The night started with a half hour lesson on basic salsa moves, which was kind of fun until the instructor barked into the mic, "Ladies, rotate!"  My wife had failed to warn me that I would be dancing with about twenty other women during the lesson, the first of which was a foot taller than I am.  My face was directly level with her chest as we clumsily attempted the latest move. Nearby, a man in a tight black T-shirt and gold chain swung my wife around like a pitbull with a chewtoy.

Awkward does not begin to describe how I felt.

Which quickly brought to mind something my wife had told me about her time when she first moved to New Jersey.  Her living situation - five strangers as roommates in a Camden neighborhood vastly different from her native Florida - made every day an exercise in awkwardness.  Eventually they came to embrace the awkwardness, and it's something of a mantra that my wife has lived by ever since.  By embracing the awkwardness, they were able to rise above it.

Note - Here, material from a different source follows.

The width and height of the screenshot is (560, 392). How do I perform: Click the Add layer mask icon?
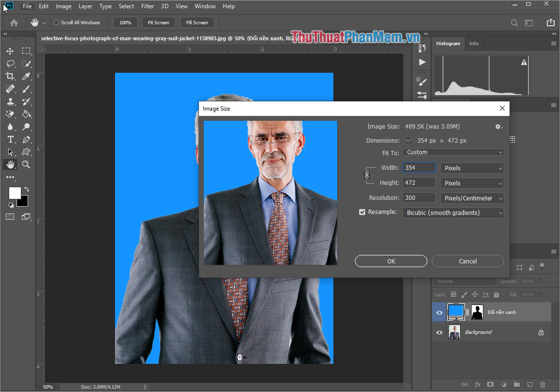(x=491, y=384)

Which brings me to the point of this post.  We're at the end of February, and a lot of people who are training for big spring races are starting to put in those long, hard miles to achieve their goals.  I am not training for a big race at the moment, but my Twitter and Facebook feeds are filled with posts by those who are, and my message to you is this:  Embrace the pain.


Even if you train with others or with a coach, running is ultimately a solitary sport.  Your performance is the only one that matters, and so it's easy to pack it in when things get tough, because no one else is relying on you.  Another runner's success is not dependent on your own success like in the all-or-nothing world of team sports.  But I encourage you again to embrace the pain.

Embrace the cumulative pain.  That exhaustion that you feel after a 70 mile week with a full time job and tending to a family at home.  The mental strain of trying to balance it all appropriately.  The incessant aches of a body being put through the ringer.

Embrace the existential pain.  The crisis of faith that comes with such a ludicrous hobby.  The self doubt and the worry that your time could be better spent.

Embrace the possibility of future pain.  The idea that all you are doing may still not be enough to achieve your goal, and race day may leave you immensely disappointed, should not be enough to deter you from trying in the first place.

Embrace the pain in the small moments.  Every time your alarm clock goes off in the darkest hours of the morning.  Every time you gasp for breath at the end of a 400 meter repeat.  Every time your thighs burn in anguish from a steep hill climb.  Every time you push through the final mile of a long run.  In the heat and humidity.  In the rain.  In the howling wind.  In the ice and snow.

Embrace it.

Because it's easy to forget in the moment that the pain is only temporary, and that it serves a purpose. Invite it in and let it give you strength.  Let it fuel your passion.  You will know that you earned the pain and its subsequent rewards, that even in the absence of a goal achieved, you have built character and strength that will carry you forward in the future and bring you to the next level where all your goals lie.

1 comment:

  1. I love this! There is so much pain involved in race training, but it is temporary and worth every moment!